EXERCISE INPUTS:
Content starts

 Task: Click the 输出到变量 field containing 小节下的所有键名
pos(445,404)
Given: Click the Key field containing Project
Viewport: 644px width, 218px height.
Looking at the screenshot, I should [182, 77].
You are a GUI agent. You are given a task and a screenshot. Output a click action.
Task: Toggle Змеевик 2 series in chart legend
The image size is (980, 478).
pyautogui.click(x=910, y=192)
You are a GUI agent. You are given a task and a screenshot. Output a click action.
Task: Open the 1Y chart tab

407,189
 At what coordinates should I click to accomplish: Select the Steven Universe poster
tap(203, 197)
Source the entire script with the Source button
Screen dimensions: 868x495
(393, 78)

Content ends

TASK PROMPT: Type the records out again. Match them exactly.

EXERCISE OUTPUT:
 Task: Click the 输出到变量 field containing 小节下的所有键名
pos(445,404)
Given: Click the Key field containing Project
Viewport: 644px width, 218px height.
Looking at the screenshot, I should [182, 77].
You are a GUI agent. You are given a task and a screenshot. Output a click action.
Task: Toggle Змеевик 2 series in chart legend
The image size is (980, 478).
pyautogui.click(x=910, y=192)
You are a GUI agent. You are given a task and a screenshot. Output a click action.
Task: Open the 1Y chart tab

407,189
 At what coordinates should I click to accomplish: Select the Steven Universe poster
tap(203, 197)
Source the entire script with the Source button
Screen dimensions: 868x495
(393, 78)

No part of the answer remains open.